Torque and revolutions per minute, or RPM, are physical concepts in rotational mechanics. Strictly defined, torque is the applied force scaled by the linear distance of a level arm, a value that quantifies how much force gives rise to rotational motion, such as that imparted by a wrench. RPM quantifies the periodicity of the motion. The product of torque and RPM is power, or the rate at which an object in rotational motion does work. You can calculate each of these values when the power rating is known, as is common with motorised engines.

Determine the frequency (f) of rotation. If the rotational motion of interest is that of a car engine, the object in rotational motion is the crankshaft. Do this by timing one full cycle from start to finish. The inverse of the amount of time (t) it takes to complete one cycle is the frequency (f = 1/t). Units of frequency are hertz (Hz) or inverse seconds.

Convert the frequency to RPM. Divide the frequency by 60 to denote the number of cycles per minute instead of per second, or RPM = f/60.

Write down the power rating of the engine. This will most likely be given in units of horsepower, or HP. The power rating is a universal indicator of the engine's performance, so it should be easy to find in manufacturer literature, such as the owner's manual.

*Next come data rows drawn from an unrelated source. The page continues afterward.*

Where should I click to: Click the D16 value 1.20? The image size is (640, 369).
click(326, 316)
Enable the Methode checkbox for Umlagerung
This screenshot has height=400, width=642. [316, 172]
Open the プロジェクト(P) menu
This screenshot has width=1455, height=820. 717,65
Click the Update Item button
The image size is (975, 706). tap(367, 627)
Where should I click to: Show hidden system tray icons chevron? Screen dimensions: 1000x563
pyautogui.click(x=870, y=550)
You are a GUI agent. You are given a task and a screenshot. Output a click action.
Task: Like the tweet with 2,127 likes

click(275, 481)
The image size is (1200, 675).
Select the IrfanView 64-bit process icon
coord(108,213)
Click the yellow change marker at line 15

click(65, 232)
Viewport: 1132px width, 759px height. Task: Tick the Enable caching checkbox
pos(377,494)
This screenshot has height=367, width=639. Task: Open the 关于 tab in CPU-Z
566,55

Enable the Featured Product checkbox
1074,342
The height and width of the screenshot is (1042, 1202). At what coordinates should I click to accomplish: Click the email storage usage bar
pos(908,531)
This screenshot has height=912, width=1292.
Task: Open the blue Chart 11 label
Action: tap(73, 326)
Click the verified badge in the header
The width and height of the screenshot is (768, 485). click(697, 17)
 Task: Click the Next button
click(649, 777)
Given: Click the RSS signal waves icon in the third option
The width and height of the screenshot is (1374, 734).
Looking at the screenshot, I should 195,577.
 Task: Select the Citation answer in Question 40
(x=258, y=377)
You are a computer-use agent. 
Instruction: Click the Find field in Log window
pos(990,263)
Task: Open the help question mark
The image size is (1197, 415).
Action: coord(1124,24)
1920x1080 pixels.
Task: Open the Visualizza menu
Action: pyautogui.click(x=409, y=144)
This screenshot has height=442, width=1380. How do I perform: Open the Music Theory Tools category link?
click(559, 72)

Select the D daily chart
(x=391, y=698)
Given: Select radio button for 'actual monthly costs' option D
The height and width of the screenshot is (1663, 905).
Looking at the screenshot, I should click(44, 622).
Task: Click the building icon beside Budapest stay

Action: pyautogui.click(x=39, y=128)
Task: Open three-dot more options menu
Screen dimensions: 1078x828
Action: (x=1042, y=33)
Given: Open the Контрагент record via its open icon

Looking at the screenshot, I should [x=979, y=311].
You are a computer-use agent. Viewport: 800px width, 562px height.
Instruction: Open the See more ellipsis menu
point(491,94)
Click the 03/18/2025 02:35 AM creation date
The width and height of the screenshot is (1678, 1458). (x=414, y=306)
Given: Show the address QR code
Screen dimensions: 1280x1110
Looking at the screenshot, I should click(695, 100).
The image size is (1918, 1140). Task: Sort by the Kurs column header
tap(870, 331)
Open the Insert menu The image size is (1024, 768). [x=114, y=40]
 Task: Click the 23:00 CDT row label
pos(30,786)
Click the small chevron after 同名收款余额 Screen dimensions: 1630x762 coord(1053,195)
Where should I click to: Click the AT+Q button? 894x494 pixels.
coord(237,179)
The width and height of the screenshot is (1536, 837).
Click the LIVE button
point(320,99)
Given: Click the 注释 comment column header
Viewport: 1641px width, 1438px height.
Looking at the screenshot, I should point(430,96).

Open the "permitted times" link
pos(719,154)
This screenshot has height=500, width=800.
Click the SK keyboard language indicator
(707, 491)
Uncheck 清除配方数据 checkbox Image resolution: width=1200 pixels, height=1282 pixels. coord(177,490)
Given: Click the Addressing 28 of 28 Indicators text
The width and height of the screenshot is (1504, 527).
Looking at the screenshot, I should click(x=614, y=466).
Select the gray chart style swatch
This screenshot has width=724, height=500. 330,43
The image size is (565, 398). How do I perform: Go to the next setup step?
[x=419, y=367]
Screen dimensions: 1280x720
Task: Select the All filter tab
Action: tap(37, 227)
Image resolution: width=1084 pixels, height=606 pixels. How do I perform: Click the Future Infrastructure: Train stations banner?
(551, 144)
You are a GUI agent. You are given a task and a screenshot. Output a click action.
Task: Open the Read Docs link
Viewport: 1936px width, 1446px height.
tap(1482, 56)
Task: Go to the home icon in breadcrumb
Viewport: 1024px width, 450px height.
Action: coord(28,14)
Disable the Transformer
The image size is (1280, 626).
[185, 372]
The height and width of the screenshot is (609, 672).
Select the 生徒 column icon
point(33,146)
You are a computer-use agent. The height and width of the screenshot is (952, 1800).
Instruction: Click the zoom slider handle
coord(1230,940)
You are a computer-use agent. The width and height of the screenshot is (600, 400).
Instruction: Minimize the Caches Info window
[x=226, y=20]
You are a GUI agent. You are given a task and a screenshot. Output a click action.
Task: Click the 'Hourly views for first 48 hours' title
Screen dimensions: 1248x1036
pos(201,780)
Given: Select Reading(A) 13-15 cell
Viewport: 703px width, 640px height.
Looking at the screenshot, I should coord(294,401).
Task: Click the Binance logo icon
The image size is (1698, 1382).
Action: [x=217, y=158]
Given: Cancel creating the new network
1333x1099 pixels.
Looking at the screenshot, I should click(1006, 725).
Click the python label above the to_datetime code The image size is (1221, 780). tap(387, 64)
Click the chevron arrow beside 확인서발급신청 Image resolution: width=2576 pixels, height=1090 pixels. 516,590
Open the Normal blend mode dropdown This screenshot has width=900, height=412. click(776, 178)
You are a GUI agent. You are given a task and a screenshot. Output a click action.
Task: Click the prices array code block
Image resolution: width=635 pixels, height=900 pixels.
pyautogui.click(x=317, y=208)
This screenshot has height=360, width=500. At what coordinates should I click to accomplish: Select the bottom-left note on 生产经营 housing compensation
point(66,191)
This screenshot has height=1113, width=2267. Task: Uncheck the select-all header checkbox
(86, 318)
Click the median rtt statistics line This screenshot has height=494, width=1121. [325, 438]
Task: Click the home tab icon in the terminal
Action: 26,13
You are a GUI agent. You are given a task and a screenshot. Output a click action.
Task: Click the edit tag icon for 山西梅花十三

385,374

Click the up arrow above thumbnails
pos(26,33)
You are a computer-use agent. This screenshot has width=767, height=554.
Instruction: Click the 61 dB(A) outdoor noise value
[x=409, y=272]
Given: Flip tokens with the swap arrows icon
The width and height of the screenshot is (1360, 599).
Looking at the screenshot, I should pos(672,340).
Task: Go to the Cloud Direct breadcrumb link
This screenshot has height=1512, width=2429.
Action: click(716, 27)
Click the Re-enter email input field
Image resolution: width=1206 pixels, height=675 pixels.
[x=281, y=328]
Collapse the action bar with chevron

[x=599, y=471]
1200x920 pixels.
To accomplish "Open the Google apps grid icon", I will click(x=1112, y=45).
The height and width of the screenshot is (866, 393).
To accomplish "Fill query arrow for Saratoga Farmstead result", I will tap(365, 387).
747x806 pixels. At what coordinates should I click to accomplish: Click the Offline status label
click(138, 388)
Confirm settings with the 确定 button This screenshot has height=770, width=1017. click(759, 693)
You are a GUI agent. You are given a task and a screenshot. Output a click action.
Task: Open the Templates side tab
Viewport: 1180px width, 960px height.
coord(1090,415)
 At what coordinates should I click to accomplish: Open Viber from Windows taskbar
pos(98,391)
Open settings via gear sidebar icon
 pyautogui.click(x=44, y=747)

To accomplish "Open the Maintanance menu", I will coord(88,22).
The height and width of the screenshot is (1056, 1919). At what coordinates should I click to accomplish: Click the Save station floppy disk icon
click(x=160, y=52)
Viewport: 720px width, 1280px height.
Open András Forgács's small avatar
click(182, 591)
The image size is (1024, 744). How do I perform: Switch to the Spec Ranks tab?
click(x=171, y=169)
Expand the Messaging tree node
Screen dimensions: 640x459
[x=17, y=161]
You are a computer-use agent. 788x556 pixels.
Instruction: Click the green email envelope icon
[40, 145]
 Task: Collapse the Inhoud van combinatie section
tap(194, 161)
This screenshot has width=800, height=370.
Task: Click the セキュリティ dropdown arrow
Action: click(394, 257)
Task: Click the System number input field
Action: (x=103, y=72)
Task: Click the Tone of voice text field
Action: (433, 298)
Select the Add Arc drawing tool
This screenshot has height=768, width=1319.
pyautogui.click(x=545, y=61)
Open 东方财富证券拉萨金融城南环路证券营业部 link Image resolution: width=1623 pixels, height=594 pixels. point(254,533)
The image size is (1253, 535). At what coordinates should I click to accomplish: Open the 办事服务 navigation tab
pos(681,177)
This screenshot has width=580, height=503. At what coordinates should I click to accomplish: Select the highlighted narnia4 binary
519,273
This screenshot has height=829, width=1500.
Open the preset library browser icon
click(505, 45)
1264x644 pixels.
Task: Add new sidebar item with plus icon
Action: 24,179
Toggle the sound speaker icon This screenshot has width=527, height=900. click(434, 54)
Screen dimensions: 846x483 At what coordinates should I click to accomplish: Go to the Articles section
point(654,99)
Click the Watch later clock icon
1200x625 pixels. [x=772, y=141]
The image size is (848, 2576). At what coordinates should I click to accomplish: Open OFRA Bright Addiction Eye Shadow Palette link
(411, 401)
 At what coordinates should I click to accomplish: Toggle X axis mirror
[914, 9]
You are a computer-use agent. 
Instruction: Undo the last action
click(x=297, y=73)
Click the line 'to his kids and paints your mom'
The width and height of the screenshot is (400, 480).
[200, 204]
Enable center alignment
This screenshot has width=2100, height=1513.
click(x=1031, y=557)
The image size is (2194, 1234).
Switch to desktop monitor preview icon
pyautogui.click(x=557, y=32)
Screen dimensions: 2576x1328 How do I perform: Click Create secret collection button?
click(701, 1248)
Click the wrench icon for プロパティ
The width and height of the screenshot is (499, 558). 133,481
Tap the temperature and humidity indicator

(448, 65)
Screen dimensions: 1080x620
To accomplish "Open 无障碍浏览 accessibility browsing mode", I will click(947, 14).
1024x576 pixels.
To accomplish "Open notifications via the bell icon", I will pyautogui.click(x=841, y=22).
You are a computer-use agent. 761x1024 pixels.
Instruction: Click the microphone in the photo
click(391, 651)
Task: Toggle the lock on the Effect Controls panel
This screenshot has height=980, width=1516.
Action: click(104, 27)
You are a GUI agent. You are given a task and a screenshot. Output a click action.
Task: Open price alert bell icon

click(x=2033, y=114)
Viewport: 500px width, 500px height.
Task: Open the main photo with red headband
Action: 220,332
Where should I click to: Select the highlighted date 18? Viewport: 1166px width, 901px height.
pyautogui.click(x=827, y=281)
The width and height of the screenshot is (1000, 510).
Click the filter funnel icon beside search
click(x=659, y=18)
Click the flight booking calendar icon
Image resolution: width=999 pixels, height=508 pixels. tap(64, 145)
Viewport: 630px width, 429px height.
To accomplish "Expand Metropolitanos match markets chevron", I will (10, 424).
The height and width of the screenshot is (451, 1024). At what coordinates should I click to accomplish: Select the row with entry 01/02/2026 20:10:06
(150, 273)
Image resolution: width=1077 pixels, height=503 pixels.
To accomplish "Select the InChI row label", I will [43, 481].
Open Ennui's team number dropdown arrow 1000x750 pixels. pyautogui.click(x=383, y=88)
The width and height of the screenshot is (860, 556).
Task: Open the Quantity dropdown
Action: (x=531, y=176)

Multiply the power by 746 watt/horsepower (W/HP) to write the power rating in terms of more standard units if that is preferred. Remember that a watt is a joule/second, so it'll be necessary to divide the power by 60 to put the work rate in "per minute" terms as well. Omit this step if the you want to render the torque in units of foot-pounds.

Divide the power by the RPM. The full formula for the power (P) in terms of the torque (T) and RPM is P = 2(pi)(T)(RPM), so you will also need to multiply the result by a factor of 2(pi) to get the correct torque. Check your answer by ensuring that your final value is given in units of foot-pounds or Newton-meters.